Sampling - Digitizing an analog signal

When digitizing an analog signal, we measure the signal amplitude at specific points in time. These measurements are done periodically, at what we call the sampling rate. The measured amplitude values can be stored as a series (list) of numbers, and this is the data we manipulate when doing digital signal processing.

A Sine wave
A Sine wave sampled at fine resolution
A Sine wave sampled at coarse resolution

The Nyquist frequency

The highest frequency we can represent with a digital signal is determined by the sampling rate. According to the Nyquist theorem, the theoretical highest frequency we can represent is at half the sampling rate.
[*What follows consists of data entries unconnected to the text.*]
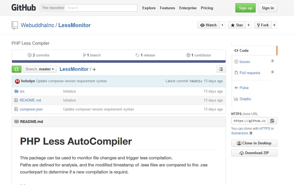Star the LessMonitor repository

pyautogui.click(x=237, y=25)
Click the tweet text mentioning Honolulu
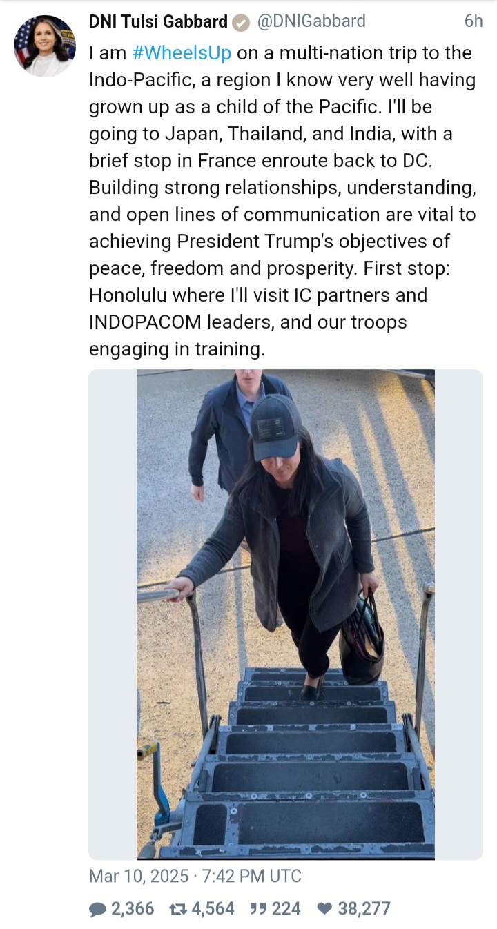The image size is (497, 929). [258, 295]
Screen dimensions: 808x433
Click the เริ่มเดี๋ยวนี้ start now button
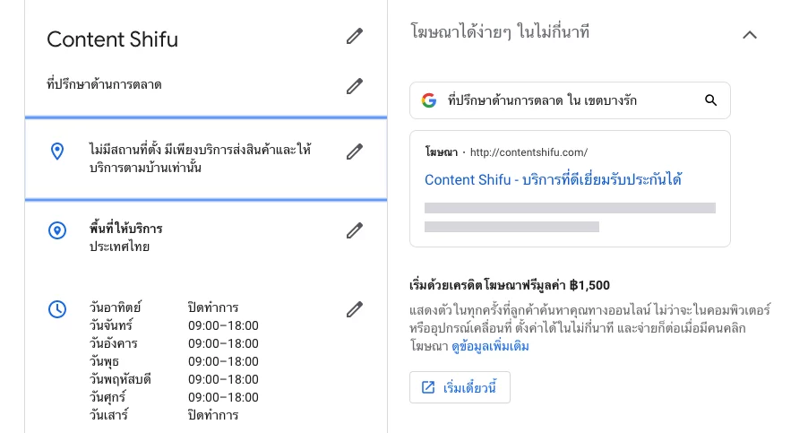click(x=460, y=387)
Obviously, the digital representation of a sine wave at half the sampling frequency will no longer look like a sine wave when represented digitally. When the signal is converted back to analog audio, these shapr edges are smoothed out, so we actually will get back a sine wave on the audio output.

A Sine wave at the Nyquist frequency (sampling rate / 2)

The above theoretical example also requires that our audio signal and sampling rate are perfectly aligned (in phase). Let's see what happens if the two are exactly out of phase.

A Sine wave at the Nyquist frequency (sampling rate / 2), sampled out of phase

Given the above, our recommendation is to use at least four times higher sampling rate than the highest frequency you want to represent digitally.